The researchers found that premature menopause resulted in an overall cognitive decline extending out seven years. This surely sucks, but the good news is that there was no significant risk of dementia.
Solutions to Menopausal Memory Problems
It goes without saying that practicing memory tricks will come in handy, such as repeating the name of a new person out loud when introduced and writing down your shopping list rather than just relying on memory.
But a woman can beef up her brain, so to speak, by employing clean eating habits (your brain is what you eat) and exercise. You don’t want a double whammy: menopause-induced mental fog plus age-induced brain shrinkage. Oh crap, can that sound any worse?
Kicking up mental activities a notch or two has also been shown to boost brain health and memory (such as doing crossword puzzles, playing Scrabble, etc.), but some studies show that exercise is more effective. So why not do both approaches just to be sure!

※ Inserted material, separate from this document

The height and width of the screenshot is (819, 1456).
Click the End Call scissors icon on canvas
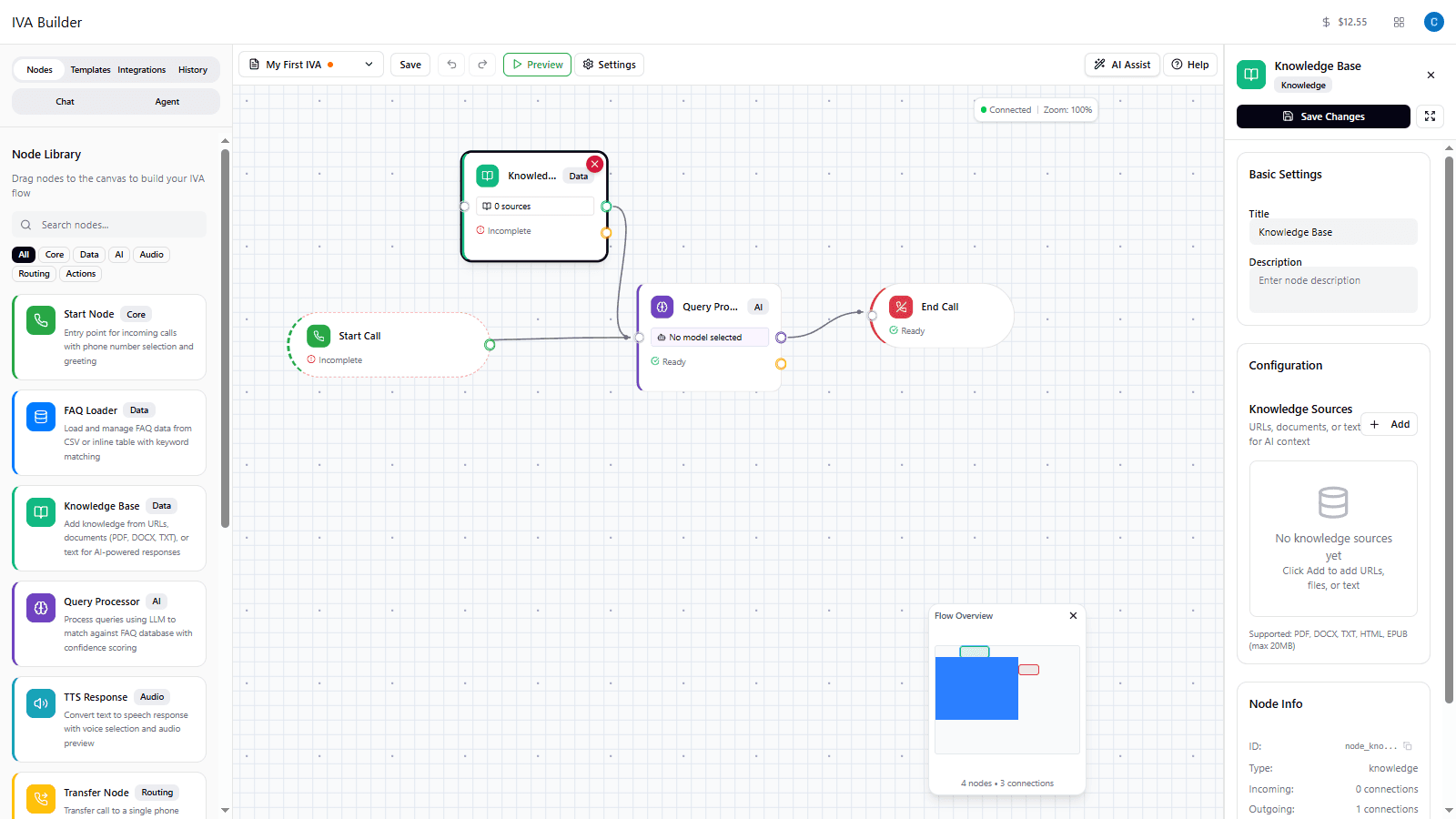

Here’s some encouragement because these studies involved modifiable factors:
- Exercising later in life helps protect the brain from age-related changes.
- Aerobics boosts the memory center in older women’s brains.
- Moderate to intense exercise lowers risk of developing age-related brain lesions (but be careful increasing intensity of exercise level and build up to it).
- Tai chi increases brain size.
- Keeping blood sugar on the lower end of normal reduces age-related brain shrinkage.
Final Thoughts on Menopause and Memory
To minimize this consequence of “the change,” you should commit to moderate to intense exercise and increased brain activities. Exercise should include strength training. Clean eating will help prevent your blood sugar levels from getting into the high range of normal, which the Cherbuin study showed was associated with increased brain atrophy.
In short, cognitive function isn’t caused by one thing; many factors play into it!
Think of your brain as a bank account. If you’ve made regular deposits over the years, then the small menopause withdrawals won’t bankrupt you. And if you haven’t entered menopause yet, don’t wait till then to start saving.
Have you experienced any lapses in memory lately?